Le directeur général démissionnaire de la CCICQ, Charles Guillemette, en compagnie de sa présidente, Sonia Caron, lors d’une activité de l’organisme.

Départ de Charles Guillemette

Bécancour — En plein milieu de sa saison 2018-2019, la Chambre de commerce et d’industrie du Cœur-du-Québec se retrouve sans directeur général avec le départ de Charles Guillemette, annoncé en décembre, mais survenu la semaine dernière. Le démissionnaire avait succédé à Martine Pepin à l’été 2017, devenue alors candidate à la mairie de Bécancour.

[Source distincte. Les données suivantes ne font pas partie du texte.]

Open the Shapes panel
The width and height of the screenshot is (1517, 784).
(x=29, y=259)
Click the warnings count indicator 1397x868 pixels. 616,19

«On est en train de mettre sur pied l’intérim pour donner un coup de main. Ce qui est important, c’est de continuer notre année le plus efficacement possible. Il y a des gens qui ont de l’intérêt», a confié la présidente de la Chambre, Sonia Caron, tout en rappelant qu’à titre de bénévoles, les membres du conseil d’administration ne peuvent pallier la tâche.

Appelée à commenter le lock-out à l’Aluminerie de Bécancour, celle-ci admet ne pas connaître l’impact exact chez les commerçants de la région.

«On sait qu’il y a quelques entreprises qui ont eu à mettre des employés à pied, espérant au départ que ce soit de façon temporaire, mais plusieurs personnes ne sont pas réembauchées encore», rapporte Mme Caron.

«C’est certain qu’au niveau des commerces, tout ce qui est vente au détail, restauration, cela a un certain impact. Ce qu’on entend, c’est moins de 5 à 7, moins de trucs comme ça», renchérit celle qui souligne le millier de travailleurs touchés par le conflit à l’ABI «en plus des sous-traitants».

Selon elle, si les choses ont été plus difficiles pour certaines entreprises au cours des premiers mois du lock-out, elles ont réussi à amoindrir le choc en décrochant d’autres contrats avec d’autres clients.

«Mais ça dépend du domaine. Pour les entreprises qui étaient vraiment plus ciblées ABI, à ce moment-là, c’est un peu plus difficile. Mais on n’a pas de membres qui ont cessé leurs activités à cause de ça», précise Mme Caron.

Cette dernière soutient que les gens se posent toutefois les questions suivantes: est-ce que ça va finir par se régler? Y a-t-il des risques que l’ABI quitte? «C’est un peu plus ce qu’on entend dans les dernières semaines», conclut-elle.